In the early evening of Saturday, March 11, 1944, police were summoned to the street. One Jacques Marçais from the apartment building at Number 22 had called the cops because five days previously the chimney of an uninhabited townhouse had started to spew a pestilential smoke and all the street’s residents were feeling sick.
Two cops turned up on their bikes – it was wartime and France, thus Paris, was occupied by Hitler’s Nazi Germany and because of gasoline (petrol) rationing the bike had become the major means of transport.
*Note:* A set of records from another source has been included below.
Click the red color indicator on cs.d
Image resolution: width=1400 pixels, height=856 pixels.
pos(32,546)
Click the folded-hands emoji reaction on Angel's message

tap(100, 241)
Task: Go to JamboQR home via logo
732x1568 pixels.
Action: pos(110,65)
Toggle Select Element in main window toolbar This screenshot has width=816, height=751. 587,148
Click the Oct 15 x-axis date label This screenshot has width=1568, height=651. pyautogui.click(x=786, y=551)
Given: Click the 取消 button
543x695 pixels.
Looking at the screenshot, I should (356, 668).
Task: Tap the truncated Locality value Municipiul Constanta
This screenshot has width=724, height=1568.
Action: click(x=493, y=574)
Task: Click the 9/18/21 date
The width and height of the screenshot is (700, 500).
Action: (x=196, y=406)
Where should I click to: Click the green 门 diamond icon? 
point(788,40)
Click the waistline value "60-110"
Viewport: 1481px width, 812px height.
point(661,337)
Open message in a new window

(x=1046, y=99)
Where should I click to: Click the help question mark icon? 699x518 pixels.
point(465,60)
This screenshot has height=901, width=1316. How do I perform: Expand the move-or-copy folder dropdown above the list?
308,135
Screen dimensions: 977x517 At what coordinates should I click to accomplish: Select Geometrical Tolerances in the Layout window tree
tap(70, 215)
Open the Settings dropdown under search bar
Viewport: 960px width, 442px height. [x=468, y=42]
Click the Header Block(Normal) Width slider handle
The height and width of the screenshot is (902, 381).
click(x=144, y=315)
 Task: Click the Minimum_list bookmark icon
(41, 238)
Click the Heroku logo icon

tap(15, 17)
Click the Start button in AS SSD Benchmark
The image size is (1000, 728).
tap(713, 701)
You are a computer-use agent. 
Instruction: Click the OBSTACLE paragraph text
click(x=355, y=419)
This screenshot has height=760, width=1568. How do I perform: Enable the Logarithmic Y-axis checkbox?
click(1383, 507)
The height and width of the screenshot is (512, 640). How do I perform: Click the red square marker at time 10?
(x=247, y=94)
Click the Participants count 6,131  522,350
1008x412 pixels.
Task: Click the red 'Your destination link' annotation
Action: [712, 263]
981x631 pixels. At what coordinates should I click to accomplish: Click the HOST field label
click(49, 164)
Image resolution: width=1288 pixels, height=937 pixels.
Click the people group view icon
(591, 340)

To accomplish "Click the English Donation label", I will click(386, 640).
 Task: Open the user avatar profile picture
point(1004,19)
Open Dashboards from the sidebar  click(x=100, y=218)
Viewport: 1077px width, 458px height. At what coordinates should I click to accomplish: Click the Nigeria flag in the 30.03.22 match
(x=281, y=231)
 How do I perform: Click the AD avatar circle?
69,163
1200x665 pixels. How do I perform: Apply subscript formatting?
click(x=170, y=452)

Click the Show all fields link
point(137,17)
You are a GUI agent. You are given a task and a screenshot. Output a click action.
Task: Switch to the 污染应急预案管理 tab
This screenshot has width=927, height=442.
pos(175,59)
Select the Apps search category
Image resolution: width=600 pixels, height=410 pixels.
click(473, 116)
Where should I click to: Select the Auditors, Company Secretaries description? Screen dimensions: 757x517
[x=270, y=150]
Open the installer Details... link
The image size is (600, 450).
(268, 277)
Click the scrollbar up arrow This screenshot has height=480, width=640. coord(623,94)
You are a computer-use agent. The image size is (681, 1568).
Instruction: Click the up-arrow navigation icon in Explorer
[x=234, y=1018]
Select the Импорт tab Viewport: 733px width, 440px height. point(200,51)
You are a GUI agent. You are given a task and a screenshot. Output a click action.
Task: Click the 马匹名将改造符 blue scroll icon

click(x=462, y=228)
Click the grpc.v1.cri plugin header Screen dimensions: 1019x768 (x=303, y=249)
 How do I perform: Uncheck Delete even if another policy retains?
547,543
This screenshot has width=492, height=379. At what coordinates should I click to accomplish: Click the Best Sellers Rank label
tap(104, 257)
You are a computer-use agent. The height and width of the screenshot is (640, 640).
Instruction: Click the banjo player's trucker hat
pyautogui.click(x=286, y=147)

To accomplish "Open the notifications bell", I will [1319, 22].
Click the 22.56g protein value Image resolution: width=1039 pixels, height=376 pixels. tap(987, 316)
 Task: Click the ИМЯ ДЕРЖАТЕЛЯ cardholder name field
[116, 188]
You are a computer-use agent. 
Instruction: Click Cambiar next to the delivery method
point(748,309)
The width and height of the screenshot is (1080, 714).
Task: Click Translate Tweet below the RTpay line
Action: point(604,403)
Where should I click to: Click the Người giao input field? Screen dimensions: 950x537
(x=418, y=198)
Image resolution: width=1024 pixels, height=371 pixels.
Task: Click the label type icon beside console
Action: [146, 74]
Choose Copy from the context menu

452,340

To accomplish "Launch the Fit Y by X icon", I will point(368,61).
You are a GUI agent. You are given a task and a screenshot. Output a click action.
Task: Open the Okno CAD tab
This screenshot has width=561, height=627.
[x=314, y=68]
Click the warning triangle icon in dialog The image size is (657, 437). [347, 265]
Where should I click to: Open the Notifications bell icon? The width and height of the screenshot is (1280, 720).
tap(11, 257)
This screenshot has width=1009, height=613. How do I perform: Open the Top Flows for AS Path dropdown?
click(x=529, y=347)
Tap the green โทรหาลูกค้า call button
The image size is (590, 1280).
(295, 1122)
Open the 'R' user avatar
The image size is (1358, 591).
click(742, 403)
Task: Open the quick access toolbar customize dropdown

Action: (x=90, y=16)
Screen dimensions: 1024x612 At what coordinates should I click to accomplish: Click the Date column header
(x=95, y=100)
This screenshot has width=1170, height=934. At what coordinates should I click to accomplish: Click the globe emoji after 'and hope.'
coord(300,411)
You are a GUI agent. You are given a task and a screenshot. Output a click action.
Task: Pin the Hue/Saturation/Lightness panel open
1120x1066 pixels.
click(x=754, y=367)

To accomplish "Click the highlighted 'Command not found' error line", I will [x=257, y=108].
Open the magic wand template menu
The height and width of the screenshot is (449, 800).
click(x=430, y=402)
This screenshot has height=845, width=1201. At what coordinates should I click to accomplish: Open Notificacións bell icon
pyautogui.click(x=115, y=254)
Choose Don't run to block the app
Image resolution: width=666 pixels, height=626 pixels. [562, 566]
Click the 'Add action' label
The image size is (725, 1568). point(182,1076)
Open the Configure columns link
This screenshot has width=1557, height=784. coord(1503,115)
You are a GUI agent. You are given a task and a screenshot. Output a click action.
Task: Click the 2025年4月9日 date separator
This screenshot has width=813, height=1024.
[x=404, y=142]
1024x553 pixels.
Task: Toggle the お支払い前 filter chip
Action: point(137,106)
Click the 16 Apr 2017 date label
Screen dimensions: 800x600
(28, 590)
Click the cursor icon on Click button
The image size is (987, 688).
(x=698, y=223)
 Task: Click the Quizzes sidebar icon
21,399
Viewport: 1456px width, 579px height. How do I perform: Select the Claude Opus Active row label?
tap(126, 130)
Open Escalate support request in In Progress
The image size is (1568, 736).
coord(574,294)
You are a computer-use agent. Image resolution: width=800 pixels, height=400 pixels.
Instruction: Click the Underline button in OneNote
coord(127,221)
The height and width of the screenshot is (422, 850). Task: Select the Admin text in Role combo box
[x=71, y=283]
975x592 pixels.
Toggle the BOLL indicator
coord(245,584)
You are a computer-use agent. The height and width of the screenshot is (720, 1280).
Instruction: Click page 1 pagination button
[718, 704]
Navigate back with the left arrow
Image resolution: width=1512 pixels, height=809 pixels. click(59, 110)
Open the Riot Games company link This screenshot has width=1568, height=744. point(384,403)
After a while of standing around they asked their station house to send some fire fighters to what had once been the most elegant property on the street but which had become dilapidated, it having stood uninhabited for a few years.
The firemen, having broken into the bolted house, found that someone or perhaps a group of people – they had the Gestapo whose security and intelligence service (the Sicherheitsdienst) was just around the corner on Avenue Foch in mind – was getting rid of a large number of bodies by burning them in the furnace of an old rusty water boiler in the house’s basement.